As a lifelong watcher of the Macy’s Thanksgiving Day Parade, I caught Paula Abdul’s song and dance performance on the Jennie-O float. She performed her song “Straight Up,” which was released in 1988. There’s lots of praise for Abdul. Other people are noting the flaws in her lip-synching, the doctored sound on her tap routine, the fact that her voice, as played, doesn’t sound much like how she sounds today. And there’s plenty of judgment about her outfit, hair, and make-up, but that’s nothing new for women of any age.
Paula, by the way, is 60 years old and has a long list of accomplishments in the world of entertainment. What I’m interested in exploring here is not just “youth culture,” but how it especially pertains to artists. I’m in no position to guess whether this performance was something Paula really wanted or whether she felt obligated to deliver it; whether it was her idea or someone else’s to show that an ’80’s icon still “has it.”
What I’m curious about is whether it matters if any artist still “has it,” anyway. And why we are not allowed, or do not allow ourselves, to grow. Whether it is society or our own pretenses that lead us to sometimes need to prove we haven’t changed a bit.

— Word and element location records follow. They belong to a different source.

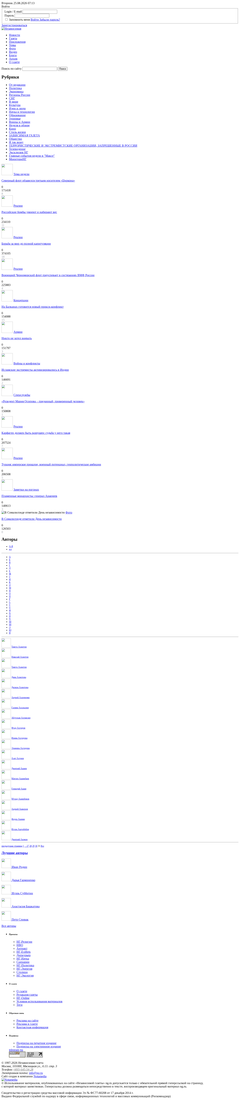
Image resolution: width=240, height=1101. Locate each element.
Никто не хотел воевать (17, 338)
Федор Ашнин (18, 819)
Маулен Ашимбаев (20, 778)
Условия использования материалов (39, 1001)
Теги (19, 1004)
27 (28, 846)
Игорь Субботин (22, 893)
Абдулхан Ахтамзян (20, 717)
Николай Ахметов (19, 657)
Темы (12, 45)
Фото (12, 48)
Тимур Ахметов (19, 647)
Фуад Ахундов (18, 728)
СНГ (12, 98)
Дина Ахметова (18, 677)
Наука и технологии (22, 111)
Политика (15, 88)
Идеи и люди (17, 108)
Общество (15, 138)
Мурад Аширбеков (20, 799)
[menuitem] (123, 35)
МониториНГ (17, 159)
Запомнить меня (19, 19)
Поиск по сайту (12, 68)
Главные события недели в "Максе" (32, 155)
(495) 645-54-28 (23, 1069)
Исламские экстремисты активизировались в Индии (35, 369)
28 (30, 846)
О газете (14, 62)
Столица (22, 972)
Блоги (13, 55)
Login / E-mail (13, 11)
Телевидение (17, 149)
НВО (19, 945)
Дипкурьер (23, 955)
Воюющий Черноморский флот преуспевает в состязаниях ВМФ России (48, 275)
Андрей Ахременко (20, 697)
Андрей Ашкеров (19, 809)
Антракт (21, 948)
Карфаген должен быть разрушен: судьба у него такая (36, 432)
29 (33, 846)
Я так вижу (16, 142)
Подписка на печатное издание (36, 1043)
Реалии (18, 205)
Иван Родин (19, 867)
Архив (13, 58)
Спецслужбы (22, 395)
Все (42, 846)
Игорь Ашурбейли (20, 829)
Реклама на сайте (27, 1020)
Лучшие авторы (15, 853)
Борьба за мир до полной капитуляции (26, 243)
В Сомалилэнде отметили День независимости (32, 518)
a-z (10, 549)
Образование (17, 115)
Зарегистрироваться (14, 25)
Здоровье (15, 118)
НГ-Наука (22, 958)
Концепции (21, 300)
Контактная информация (32, 1027)
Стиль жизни (17, 132)
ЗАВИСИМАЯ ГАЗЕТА (24, 135)
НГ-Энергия (24, 968)
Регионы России (19, 95)
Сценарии (22, 962)
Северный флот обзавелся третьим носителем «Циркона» (38, 180)
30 (36, 846)
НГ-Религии (24, 941)
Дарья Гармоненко (23, 880)
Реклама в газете (27, 1024)
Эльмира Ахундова (20, 748)
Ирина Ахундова (19, 738)
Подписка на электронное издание (38, 1046)
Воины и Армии (19, 122)
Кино (12, 128)
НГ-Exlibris (23, 951)
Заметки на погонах (26, 489)
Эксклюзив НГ (18, 152)
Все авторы (9, 926)
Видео (13, 52)
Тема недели (21, 174)
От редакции (17, 84)
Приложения (17, 41)
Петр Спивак (19, 919)
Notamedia (40, 1076)
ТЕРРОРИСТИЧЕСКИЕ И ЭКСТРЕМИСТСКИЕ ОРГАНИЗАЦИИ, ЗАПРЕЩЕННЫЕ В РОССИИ (73, 145)
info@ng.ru (36, 1073)
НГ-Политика (25, 965)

Because we have changed! And if we really want to combat youth culture, we need to stop trying to be an older version of our younger selves. And we need our fans to stop expecting us to take them back to their own youth and, instead, invite them to grow along with us.
As many of my artist friends are aging, we’re dealing with this conundrum. Do we continue to do what we’ve always done, even if we can’t do it as we once did? Do we continue to execute projects simply because we’ve gotten really good at them and it’s easier than moving in new directions? Do we hold on to old identities because we’re not sure people will want or accept our new ones? Do we still work as we always have because it feels safer that way (after all the money is guaranteed, the deadlines are known, and the partnerships are in place).

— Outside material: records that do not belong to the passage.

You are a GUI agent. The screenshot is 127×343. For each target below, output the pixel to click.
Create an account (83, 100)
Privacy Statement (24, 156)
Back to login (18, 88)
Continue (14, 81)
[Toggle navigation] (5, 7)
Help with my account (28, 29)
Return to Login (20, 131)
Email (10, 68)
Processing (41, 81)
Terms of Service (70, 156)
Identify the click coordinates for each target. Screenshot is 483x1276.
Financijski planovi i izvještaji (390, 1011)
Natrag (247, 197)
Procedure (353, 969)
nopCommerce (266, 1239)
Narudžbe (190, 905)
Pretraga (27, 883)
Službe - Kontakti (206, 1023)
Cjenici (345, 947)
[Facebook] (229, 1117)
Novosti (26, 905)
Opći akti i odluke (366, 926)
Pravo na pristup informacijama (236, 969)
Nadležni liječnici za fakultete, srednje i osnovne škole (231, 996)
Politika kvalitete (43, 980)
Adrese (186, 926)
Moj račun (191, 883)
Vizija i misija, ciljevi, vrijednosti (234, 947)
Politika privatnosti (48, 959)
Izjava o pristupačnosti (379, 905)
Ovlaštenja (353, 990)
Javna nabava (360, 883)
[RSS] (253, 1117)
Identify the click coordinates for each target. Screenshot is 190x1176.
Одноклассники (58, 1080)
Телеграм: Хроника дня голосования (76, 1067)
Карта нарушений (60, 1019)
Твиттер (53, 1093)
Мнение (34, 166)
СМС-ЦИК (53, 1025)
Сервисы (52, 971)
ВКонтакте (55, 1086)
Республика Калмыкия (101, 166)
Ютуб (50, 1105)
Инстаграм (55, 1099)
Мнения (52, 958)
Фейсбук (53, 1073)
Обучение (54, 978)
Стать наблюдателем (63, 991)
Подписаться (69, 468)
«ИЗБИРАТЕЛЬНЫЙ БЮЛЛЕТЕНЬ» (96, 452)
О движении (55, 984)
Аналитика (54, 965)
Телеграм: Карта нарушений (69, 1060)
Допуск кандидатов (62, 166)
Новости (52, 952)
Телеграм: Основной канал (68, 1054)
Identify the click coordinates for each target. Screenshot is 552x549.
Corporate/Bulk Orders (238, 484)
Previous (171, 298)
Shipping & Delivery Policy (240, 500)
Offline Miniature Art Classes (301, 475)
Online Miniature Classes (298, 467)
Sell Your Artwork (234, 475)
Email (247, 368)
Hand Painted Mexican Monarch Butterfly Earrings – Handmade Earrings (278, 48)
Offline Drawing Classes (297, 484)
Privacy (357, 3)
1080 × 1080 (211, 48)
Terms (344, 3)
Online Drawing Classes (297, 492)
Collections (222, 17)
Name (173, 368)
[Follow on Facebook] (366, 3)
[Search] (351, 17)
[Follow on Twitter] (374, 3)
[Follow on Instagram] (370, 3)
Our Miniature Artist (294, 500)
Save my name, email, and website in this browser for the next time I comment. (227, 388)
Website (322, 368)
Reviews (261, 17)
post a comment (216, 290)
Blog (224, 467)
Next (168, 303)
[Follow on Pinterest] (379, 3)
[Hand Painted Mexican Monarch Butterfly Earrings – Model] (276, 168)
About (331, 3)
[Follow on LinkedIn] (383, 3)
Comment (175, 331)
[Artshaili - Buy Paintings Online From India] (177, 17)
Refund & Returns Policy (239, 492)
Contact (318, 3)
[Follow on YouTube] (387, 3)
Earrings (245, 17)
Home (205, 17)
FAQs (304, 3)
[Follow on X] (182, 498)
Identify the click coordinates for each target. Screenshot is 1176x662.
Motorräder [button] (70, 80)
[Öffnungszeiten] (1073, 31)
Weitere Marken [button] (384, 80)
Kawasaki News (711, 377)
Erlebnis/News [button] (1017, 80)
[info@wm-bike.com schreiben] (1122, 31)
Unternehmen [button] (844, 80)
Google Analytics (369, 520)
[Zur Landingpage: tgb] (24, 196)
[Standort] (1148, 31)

What if we gave our fans the benefit of the doubt, instead, and trusted many of them are true enough to stick with us even if we change? Can we help them grow by not catering to their fantasies that we (and therefore they) are somehow timeless? Can we sometimes—as someone dear to me always says—leave when we’re having the most fun?
Because leaving, changing, defying, and upending isn’t failure. It isn’t wimping out or admitting defeat. It’s nurturing our energy so we can best serve ourselves and others, so we can create something new based on all the skills and knowledge we’ve gained over the years, so we can model for younger artists that our work is not a gilded cage, it’s an ever-growing, ever-changing, ever-curious journey.
As I said, I’m in no position to judge Paula’s decisions or performance, or even to suggest she personally does or does not feel trapped. But from my seat on the couch, what I saw on her face was worry and heavy concentration, and who the heck wouldn’t feel that way tap dancing in high heels on a rickety float at age 60? The fact that she could do it was neither here nor there, to me. At this point, I feel she has nothing left to prove.
But I, for one, am ready to leave the 80s dance party and see what’s coming next! That’s not to say you won’t catch me kitchen-dancing to “Straight Up.” Good songs and good memories are timeless, but I’d also love to see how my kids or someday-grandkids will bring their own new moves to my favorite songs. Moves that didn’t exist when I was their age. Moves there’s no way I could mimic now. Keeping art relevant, that’s the job of future generations. Our job, as artists, is to keep creating in our chosen arts or in whatever new ways we choose.